We used ion balance calculations to investigate the PM_2.5 acidities, which can be strongly influenced by the equivalence of WSIIs. Here, two equations (Anion Equivalence and Cation Equivalence) were used for calculating the balance between anions and cations as follows:

• (1). Cation Equivalence (CE) = $\left[{\mathrm{NH}}_4^{+}\right]+\left[{\mathrm{Na}}^{+}\right]+\left[{\mathrm{K}}^{+}\right]+2\left[{\mathrm{Mg}}^{2+}\right]+2\left[{\mathrm{Ca}}^{2+}\right]$

• (2). Anion Equivalence (AE) = $\left[{\mathrm{NO}}_3^{-}\right]+2\left[{\mathrm{SO}}_4^{2-}\right]+\left[{\mathrm{Cl}}^{-}\right]$ where the concentrations of WSIIs (μg·m⁻³) were converted into micro-equivalents (μmol·m⁻³) in the above two equations.

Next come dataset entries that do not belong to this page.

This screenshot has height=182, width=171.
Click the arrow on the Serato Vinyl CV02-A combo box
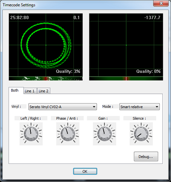94,107
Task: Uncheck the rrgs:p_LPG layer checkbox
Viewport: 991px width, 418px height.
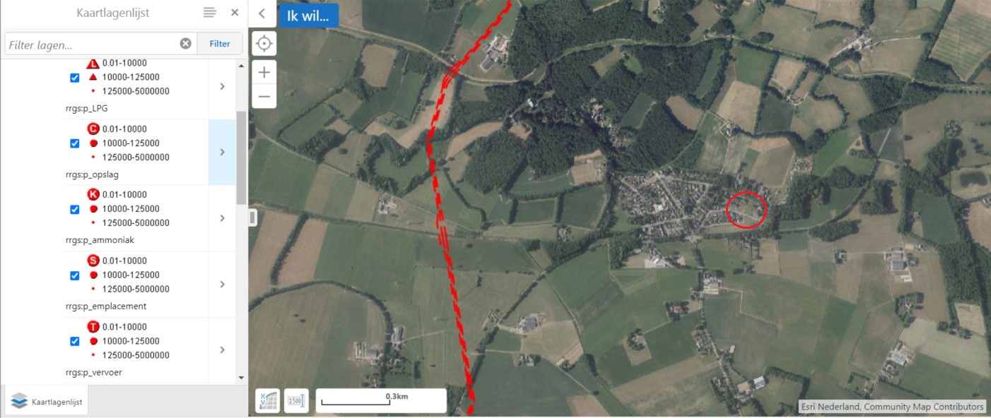Action: (75, 78)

As illustrated by the scatter plots in Figure 2, strong correlations existed between CE vs. AE. The slopes of correlation equations in May (Figure 2a), August (Figure 2b), October (Figure 2c), and December (Figure 2d) were 1.00, 1.03, 1.01, and 1.11, respectively, revealing a slightly basic trend and a deficiency in anions (CE/AE > 1) in the PM_2.5 samples. Good correlations existed between [NH₄⁺] vs. ([NO₃⁻] + 2[SO₄²⁻] + [Cl⁻]) with the slopes of 0.96 (May), 1.00 (August), 0.99 (October), and 1.08 (December), revealing that anions could be fully neutralized by NH₄⁺ except in May; that is, other cations might affect the neutralization in May in addition to NH₄⁺. Thus, we calculated the correlations between ([NH₄⁺] + [K⁺]) and ([NO₃⁻] + 2[SO₄²⁻] + [Cl⁻]) in May, and found that the slope was 1.00, suggesting that K⁺ was another cation that could strongly influence the neutralization of anions in PM_2.5. Comparatively, the result differed from that of Ningbo, where Ca²⁺ was found to be another cation affecting the neutralization [27].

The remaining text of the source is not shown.